Deep in a forests of Vangunu in a Solomon Islands lives a rodent like no other you’ve expected ever seen. It’s some-more than 4 times the size of an normal rodent and weighs some-more than a kilogram.
Meet Uromys vika, a new hulk rodent species.
The Solomon Islands in the South Pacific are home to some singular species, a outcome of a relations siege of a islands. In particular, they are home to a series of hulk rats species.
In 2010 while on a revisit to a island of Vangunu, mammalogist Tyrone Lavery listened stories of a giant, coconut-cracking rodent from locals. He was assured that this was a new kind of rat since while several hulk rodent class had been found in tools of a Solomon Islands, nothing had nonetheless been detected in a segment famous as a Western Province, that includes Vangunu and several other islands.
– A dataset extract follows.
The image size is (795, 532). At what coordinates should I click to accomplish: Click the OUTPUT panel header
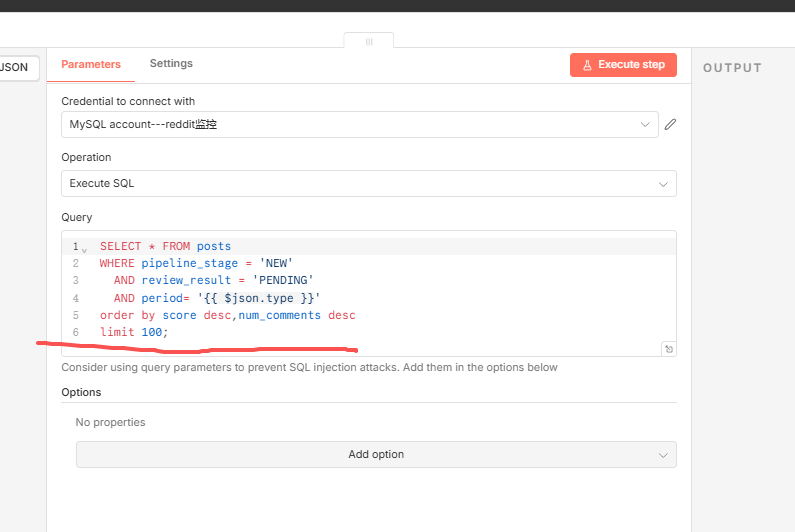(x=732, y=68)
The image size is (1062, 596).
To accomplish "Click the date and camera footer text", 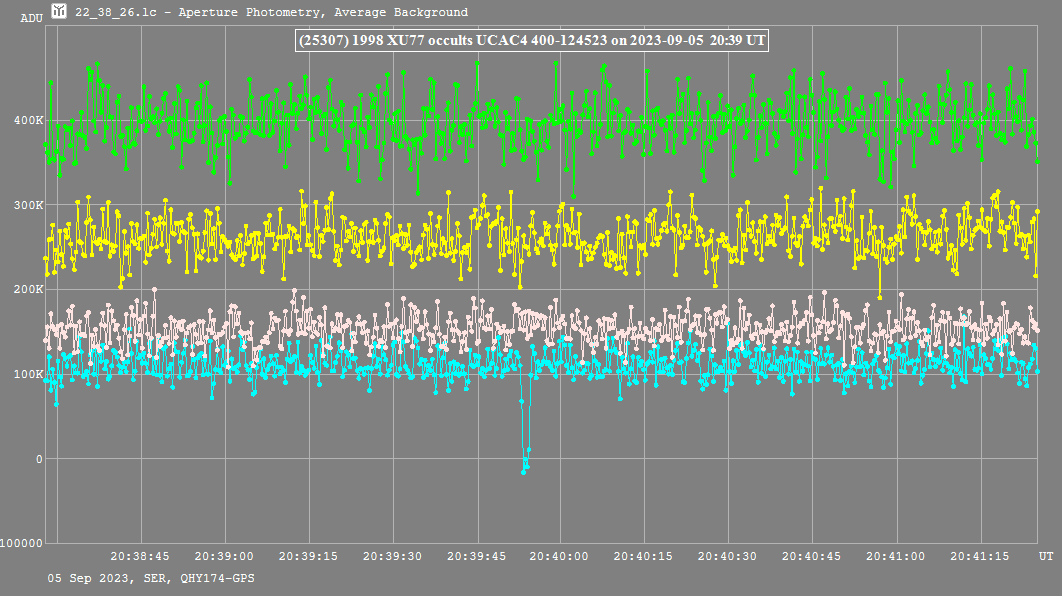I will [150, 578].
“Those islands have also never been connected to a other Solomon islands, so we knew that if something had managed to arrive in a Western Province, it was a unequivocally good possibility it would be a new species,” said Lavery, lead author of the findings, that were published in a Journal of Mammalogy Wednesday.
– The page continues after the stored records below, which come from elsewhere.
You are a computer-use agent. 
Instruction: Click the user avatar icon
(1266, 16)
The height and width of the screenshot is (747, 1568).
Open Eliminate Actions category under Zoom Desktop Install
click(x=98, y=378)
Researchers detected this hulk vika rodent in a Solomon Islands. (Tyrone Lavery/The Field Museum)
You’d consider anticipating a hulk rodent would be easy, though Lavery spent 5 years acid for a fugitive rodent.
While spending time on a pleasant island might sound like paradise, Lavery pronounced that it was a tiresome experience: prolonged hikes by a forest, copiousness of long rainy days setting adult traps and cameras, and digging by layers of foliage to try to find some idea as to a rat’s existence.
And then by accident he and his colleague Hikuna Judge found vika.
‘It’s critical to request these animals to know they’re there and preserve them.’
– Tyrone Lavery, mammalogist
The rodent was discovered near a encampment of Zaira during a travel in 2015.Â
Lavery and his co-worker speckled a rodent scurrying out from a tree that had been logged near the community trying to strengthen a abounding timberland from logging companies active throughout a islands where several class of these hulk rats live.
The researchers prisoner a harmed rat, which later died.Â
“Logging is utterly a hazard to a series of [mammal] species,” Lavery said.
That’s since many class — including many bats that Lavery studies in a islands — rely on aged trees, those with hollows in them where a mammals can live.
“And logging removes many of those trees,” he said.Â
The researchers compared a passed rat’s skull to existent hulk rodent skulls from other museums and collections. They found that this rodent was like no other ever documented. The new species, Uromys vika, became a initial rodent detected in a Solomon Islands in 80 years.Â

The skull of new class Uromys vika found on Vangunu in a Solomon Islands. (Tyrone Lavery/The Field Museum)
“It’s critical to request these animals to know they’re there and preserve them,” Lavery said.Â
There are other hulk rats vital in a forests opposite a Solomon Islands. To date there have been 8 class identified.Â
And while this vika rat might seem like a calamity to some, Lavery looks during it utterly fondly.
“People … not carrying seen this rodent, [believe] it’s frightful to consider of a rodent that large,” he said. “I don’t consider of it as scary. we consider they’re utterly singular animals. And we consider this rodent is utterly lovable for a rat.”